Your assignment: Your answer should be every line of the entries that has the string "Collapse" in it.

⁂

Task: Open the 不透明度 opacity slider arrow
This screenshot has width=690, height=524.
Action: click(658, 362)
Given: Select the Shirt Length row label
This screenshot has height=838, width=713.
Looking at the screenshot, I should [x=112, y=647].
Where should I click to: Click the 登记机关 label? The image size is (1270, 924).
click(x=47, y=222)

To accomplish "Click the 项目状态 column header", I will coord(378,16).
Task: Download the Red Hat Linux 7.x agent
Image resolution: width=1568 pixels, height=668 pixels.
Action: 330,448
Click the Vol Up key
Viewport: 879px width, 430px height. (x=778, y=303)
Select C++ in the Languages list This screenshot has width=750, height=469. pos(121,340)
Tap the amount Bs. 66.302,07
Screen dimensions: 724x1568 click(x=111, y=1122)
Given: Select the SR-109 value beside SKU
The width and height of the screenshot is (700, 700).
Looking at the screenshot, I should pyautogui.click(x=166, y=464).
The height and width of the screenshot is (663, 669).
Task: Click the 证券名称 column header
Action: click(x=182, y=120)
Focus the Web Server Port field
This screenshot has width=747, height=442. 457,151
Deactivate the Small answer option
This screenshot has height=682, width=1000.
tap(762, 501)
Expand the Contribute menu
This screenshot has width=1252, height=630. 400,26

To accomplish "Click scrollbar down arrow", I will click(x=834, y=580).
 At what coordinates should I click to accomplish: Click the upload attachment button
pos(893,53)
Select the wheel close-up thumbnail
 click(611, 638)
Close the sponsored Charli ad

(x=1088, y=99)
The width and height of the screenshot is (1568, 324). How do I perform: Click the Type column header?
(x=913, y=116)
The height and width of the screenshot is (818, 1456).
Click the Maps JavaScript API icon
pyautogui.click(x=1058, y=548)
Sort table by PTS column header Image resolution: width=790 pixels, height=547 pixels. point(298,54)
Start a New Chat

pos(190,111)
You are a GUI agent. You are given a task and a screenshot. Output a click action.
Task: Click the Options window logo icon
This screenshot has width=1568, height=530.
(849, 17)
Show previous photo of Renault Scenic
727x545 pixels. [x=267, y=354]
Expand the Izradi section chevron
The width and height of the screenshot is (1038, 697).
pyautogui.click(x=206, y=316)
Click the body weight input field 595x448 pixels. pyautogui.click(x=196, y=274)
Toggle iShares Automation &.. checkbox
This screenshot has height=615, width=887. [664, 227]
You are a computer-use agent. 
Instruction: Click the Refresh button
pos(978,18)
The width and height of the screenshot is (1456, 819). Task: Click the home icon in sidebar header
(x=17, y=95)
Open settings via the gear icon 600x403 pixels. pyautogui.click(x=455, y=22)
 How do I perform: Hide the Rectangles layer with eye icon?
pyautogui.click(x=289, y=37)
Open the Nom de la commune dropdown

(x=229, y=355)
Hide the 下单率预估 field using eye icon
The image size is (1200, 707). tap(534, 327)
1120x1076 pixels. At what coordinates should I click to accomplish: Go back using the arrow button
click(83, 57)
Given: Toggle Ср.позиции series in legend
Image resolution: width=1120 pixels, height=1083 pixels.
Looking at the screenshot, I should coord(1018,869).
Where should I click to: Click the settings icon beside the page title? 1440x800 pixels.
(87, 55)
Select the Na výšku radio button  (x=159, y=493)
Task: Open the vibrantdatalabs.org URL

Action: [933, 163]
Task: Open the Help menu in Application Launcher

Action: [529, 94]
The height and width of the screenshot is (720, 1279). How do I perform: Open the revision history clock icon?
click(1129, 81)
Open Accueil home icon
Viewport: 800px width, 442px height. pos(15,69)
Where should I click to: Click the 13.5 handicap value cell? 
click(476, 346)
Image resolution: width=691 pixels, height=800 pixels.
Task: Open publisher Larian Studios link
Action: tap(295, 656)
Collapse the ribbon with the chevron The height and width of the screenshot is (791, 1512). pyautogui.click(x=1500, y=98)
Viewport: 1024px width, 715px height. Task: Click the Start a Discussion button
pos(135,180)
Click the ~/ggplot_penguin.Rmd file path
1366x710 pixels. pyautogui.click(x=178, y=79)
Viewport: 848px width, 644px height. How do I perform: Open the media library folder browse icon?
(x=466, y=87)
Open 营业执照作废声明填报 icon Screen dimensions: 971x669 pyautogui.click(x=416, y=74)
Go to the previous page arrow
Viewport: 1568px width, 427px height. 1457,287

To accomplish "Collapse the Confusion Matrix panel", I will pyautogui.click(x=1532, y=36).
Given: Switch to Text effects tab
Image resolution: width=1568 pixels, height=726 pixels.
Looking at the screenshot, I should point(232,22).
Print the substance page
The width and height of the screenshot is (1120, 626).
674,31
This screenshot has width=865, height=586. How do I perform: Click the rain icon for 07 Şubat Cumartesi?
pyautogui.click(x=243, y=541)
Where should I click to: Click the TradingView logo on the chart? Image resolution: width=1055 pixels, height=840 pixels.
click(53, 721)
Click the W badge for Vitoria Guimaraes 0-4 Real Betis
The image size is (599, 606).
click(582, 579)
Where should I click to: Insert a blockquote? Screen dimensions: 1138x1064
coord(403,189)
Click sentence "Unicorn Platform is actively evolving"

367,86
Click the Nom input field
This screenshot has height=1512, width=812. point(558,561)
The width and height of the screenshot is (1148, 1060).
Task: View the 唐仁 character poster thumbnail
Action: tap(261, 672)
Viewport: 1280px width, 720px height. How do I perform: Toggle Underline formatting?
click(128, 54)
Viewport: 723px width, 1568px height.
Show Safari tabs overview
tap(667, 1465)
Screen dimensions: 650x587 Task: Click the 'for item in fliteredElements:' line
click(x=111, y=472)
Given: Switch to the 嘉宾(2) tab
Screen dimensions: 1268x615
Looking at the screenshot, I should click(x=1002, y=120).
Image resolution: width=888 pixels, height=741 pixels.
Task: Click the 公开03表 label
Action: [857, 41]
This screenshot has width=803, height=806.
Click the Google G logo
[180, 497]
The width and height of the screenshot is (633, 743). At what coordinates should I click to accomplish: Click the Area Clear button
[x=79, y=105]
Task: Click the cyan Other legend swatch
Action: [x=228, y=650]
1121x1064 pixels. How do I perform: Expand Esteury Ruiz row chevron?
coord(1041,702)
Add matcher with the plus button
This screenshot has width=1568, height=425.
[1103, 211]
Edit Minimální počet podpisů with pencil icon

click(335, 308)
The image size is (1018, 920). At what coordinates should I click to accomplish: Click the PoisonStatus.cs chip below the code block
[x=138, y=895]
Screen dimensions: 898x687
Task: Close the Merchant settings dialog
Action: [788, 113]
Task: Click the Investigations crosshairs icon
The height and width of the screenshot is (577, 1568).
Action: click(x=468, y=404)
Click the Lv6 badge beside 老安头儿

⁂

The answer:
Collapse the ribbon with the chevron The height and width of the screenshot is (791, 1512). pyautogui.click(x=1500, y=98)
To accomplish "Collapse the Confusion Matrix panel", I will pyautogui.click(x=1532, y=36).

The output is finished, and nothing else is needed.